Eon chief executive Johannes Teyssen said: “This transaction enables us to sell our entire Uniper stake at an attractive price for Eon. Eon will now focus fully on its customers and core businesses in the new energy world. The course has been set for profitable growth.”

Uniper was formed in 2016 to separate Eon’s conventional generation and energy trading operations from the rest of the business.

Eon retained a 46.65 per cent stake in the new entity, whilst the remaining 55.35 per cent went to Eon’s shareholders. Uniper was floated on the Frankfurt stock exchange at a price of just over €10 per share.

In May 2017, Fortum was reported to have entered talks with Eon about taking over its interest in Uniper. The company made a direct approach to Uniper in July offering €19 per share for a controlling interest. The bid was rejected by Uniper’s board.

Eon announced in late September it had agreed a deal at a price of €22 per share. Uniper denounced the takeover, which its chief executive Klaus Schafer described as “unsolicited” and “hostile”.

Speaking to Utility Week, a spokesman for the company said Fortum had promised to come back to them with any further offers following its original bid in July “but that didn’t happen”.

German stock market regulations require any buyer acquiring more than 30 per cent in a listed company to extend the offer to all shareholders. Fortum issued a public takeover bid in early November.

Uniper responded by releasing a lengthy statement imploring its shareholders to turn down the offer. Shafer warned the takeover presented no recognisable benefits for the business, that Fortum’s intentions were unclear and that the bid did not reflect Uniper’s “true value”.
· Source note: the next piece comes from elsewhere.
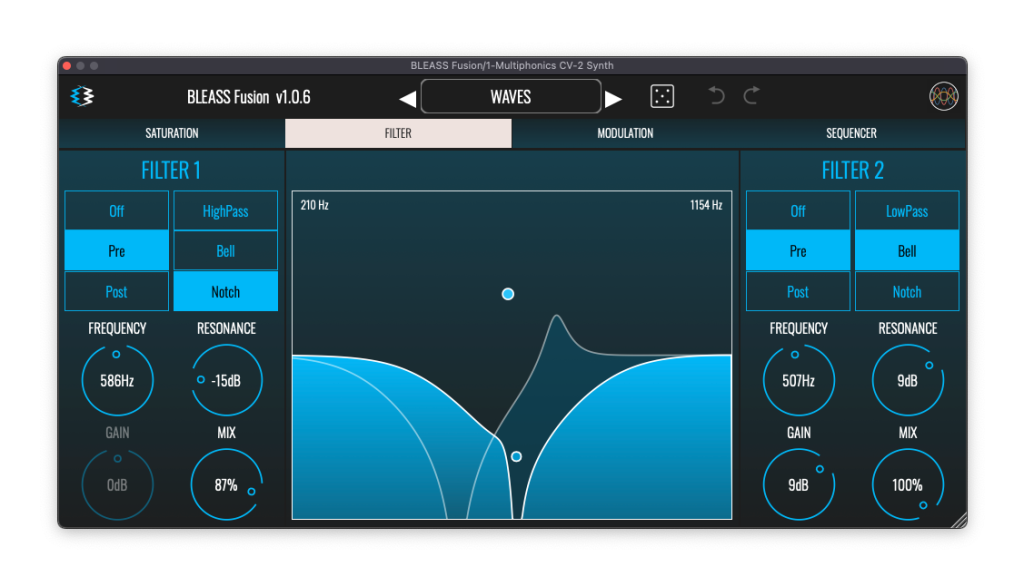
Task: Click the window resize grip in corner
Action: point(958,519)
The company argued €27 per share would be a fairer price.

Despite the protests, Eon formally accepted Fortum’s takeover bid last week. As part of the deal, Eon board members who hold Uniper stock privately will also sell their shares to Fortum.

Fortum president and chief executive Pekka Lundmark said: “We welcome Eon’s decision to accept our offer, which we believe is a fair reflection of Uniper’s value and performance since its spinoff from Eon.

“I am convinced that investment in Uniper will deliver an attractive return and support us in accelerating the transition to a clean and secure energy future.”

Although Fortum was obliged to present the bid to all Uniper shareholders, there is no minimum acceptance threshold for the deal to proceed. The firm expects to receive regulatory approval for the takeover by mid-2018.